A is for Apple

[Editor’s note: this post was written for the TLG blog, but the bureaucratic gears ground to a halt before it got published, so I’m bringing it to you here. Enjoy!]

If you know English, you’ve probably heard “A is for Apple”, or something close to it, before. Assuming the words are all pronounced correctly, the thing that should jump out at you is that the sound that we use to say the letter “A” does not appear at all in the word “apple”. The question is, do we do this to confuse children, or is there some kind of reason behind it?

In traditional English instruction, the sound the vowel letters make when you say their name is known as the “long” version – so the letter “a” is pronounced by just making the “long a” sound, the letter “e” sounds like a “long e”, etc. The sound that the letter “a” makes in “apple” is called a “short” vowel sound.

One benefit of a decent “A is for Apple” alphabet is that it teaches children two sounds for every vowel – the long sound and the short sound. For example, if we have “A is for apple, E is for elephant, I is for insect, O is for octopus, U is for umbrella” – and if children hear these pronounced a lot and learn them – then children learn both the long vowel sound, the short vowel sound, the letter that commonly represents these sounds, and the association between the three. “A is for apple” is like a two-for-one deal on vowel pronunciations.
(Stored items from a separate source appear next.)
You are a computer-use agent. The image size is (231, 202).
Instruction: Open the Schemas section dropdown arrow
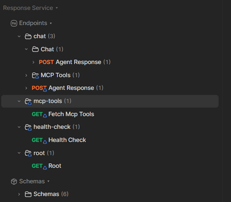(x=48, y=181)
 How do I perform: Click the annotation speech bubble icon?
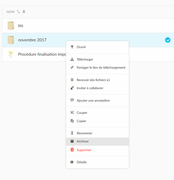pyautogui.click(x=72, y=100)
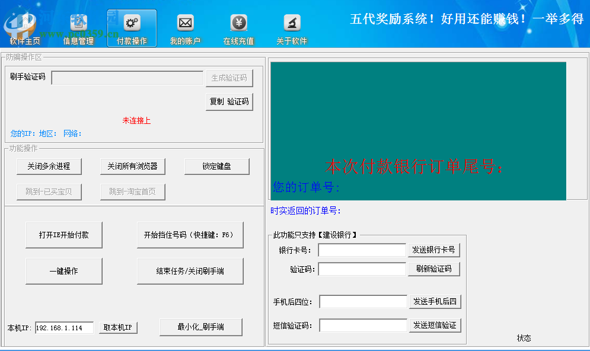Screen dimensions: 590x351
Task: Click inside the 银行卡号 card number field
Action: pos(362,250)
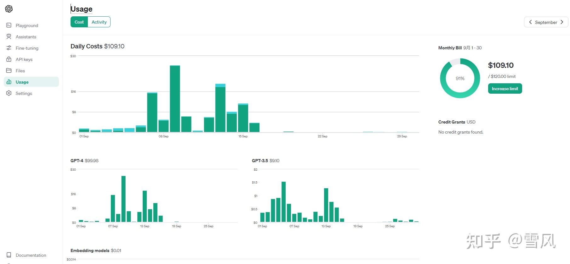Switch to the Cost view toggle
The height and width of the screenshot is (264, 570).
pyautogui.click(x=79, y=22)
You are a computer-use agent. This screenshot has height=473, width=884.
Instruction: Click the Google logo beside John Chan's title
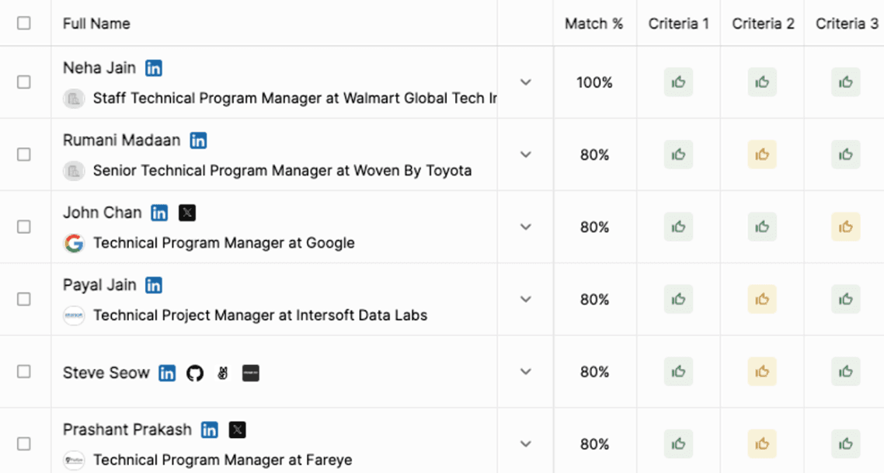point(74,244)
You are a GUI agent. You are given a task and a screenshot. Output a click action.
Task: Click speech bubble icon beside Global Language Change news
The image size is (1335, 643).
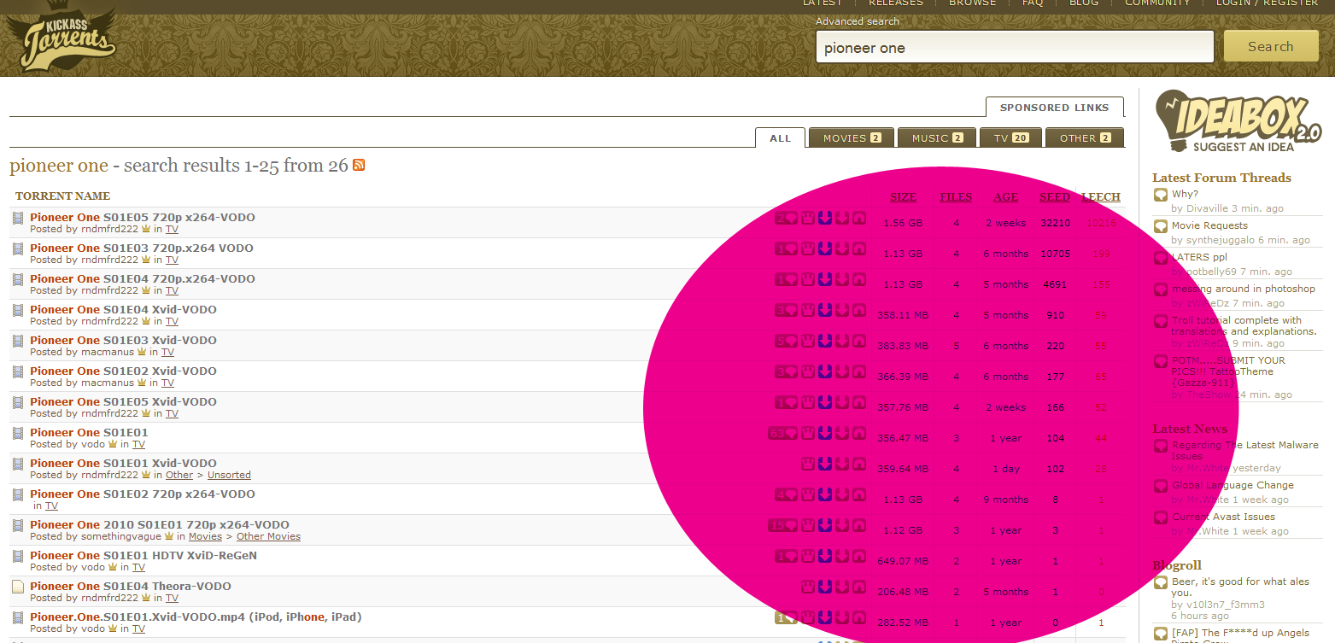point(1161,486)
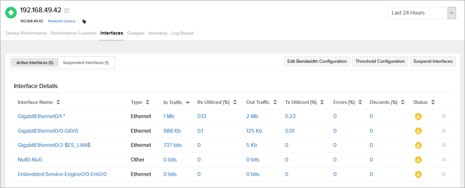Open row menu for GigabitEthernet0/2-$ES_LAN$

(x=444, y=145)
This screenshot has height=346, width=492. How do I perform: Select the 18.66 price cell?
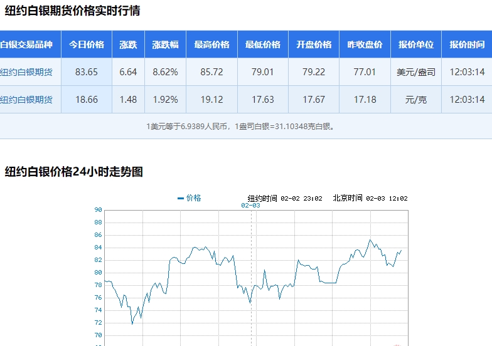tap(87, 100)
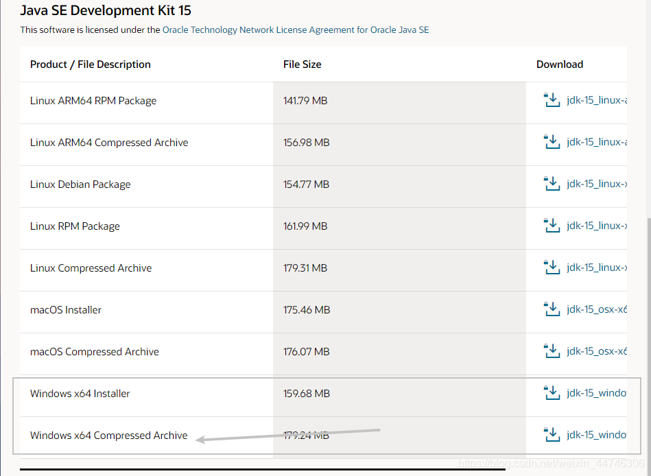
Task: Open the macOS Installer jdk-15_osx file link
Action: (596, 310)
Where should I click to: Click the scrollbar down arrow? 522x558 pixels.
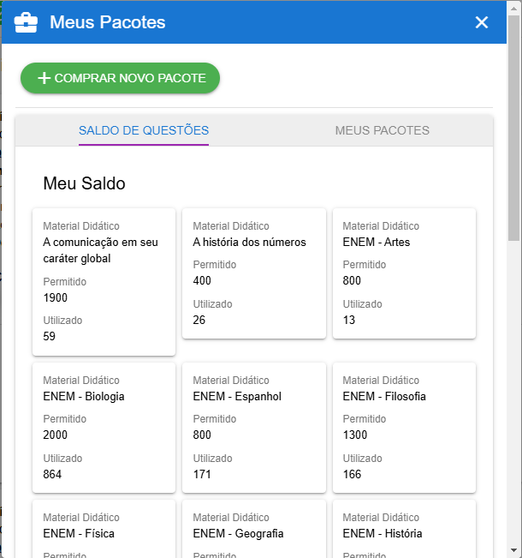tap(513, 549)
I mentioned that children learn the association between long and short versions of vowels. You might be wondering if this is a good thing. After all, long vowels and short vowels sound nothing like each other; aside from being written with the same letter (sometimes), they have nothing in common. Why would we want our students to associate the sound in “apple” with the sound in “gate”?

Well, it turns out the relationship between short and long vowels not only has a long history, but still holds up in modern English. Originally, “long” vowels were just that: they sounded like short vowels, just pronounced for a longer duration. The “length” of a vowel was often determined by things like stress or by the number and structure of syllables in the word – for instance, you might have a vowel that was long in a two syllable word, but that shortened if you added a third syllable.

Then, English long vowels underwent a series of changes called the Great Vowel Shift, while short vowels remained largely the same. The result is that in modern English, long vowels and short vowels no longer sound anything alike.

However, remember those words I mentioned above – the ones that changed vowel length in certain situations? Yeah, they’re still around, and they’re all over the English language.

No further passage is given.